→ **Directions**
Copy each line of the material in which the word "screenshot" appears.

→ **Raw data**
# # # # # # #
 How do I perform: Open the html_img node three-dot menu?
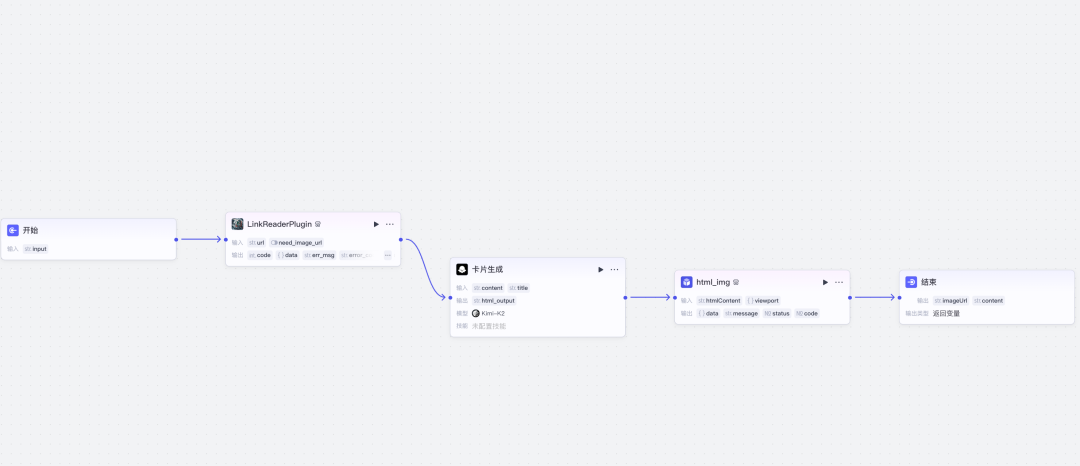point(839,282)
# # # # # # #
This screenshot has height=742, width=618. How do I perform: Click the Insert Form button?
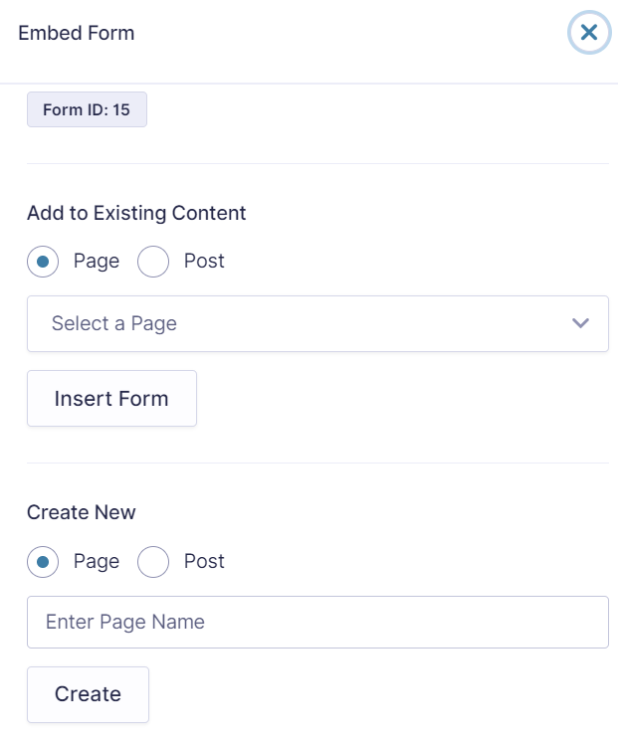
# # # # # # #
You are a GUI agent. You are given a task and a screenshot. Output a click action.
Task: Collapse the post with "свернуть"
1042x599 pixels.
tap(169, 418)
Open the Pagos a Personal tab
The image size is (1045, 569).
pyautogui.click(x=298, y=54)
# # # # # # #
→ **Task response**
This screenshot has height=742, width=618. How do I perform: Click the Insert Form button?
You are a GUI agent. You are given a task and a screenshot. Output a click action.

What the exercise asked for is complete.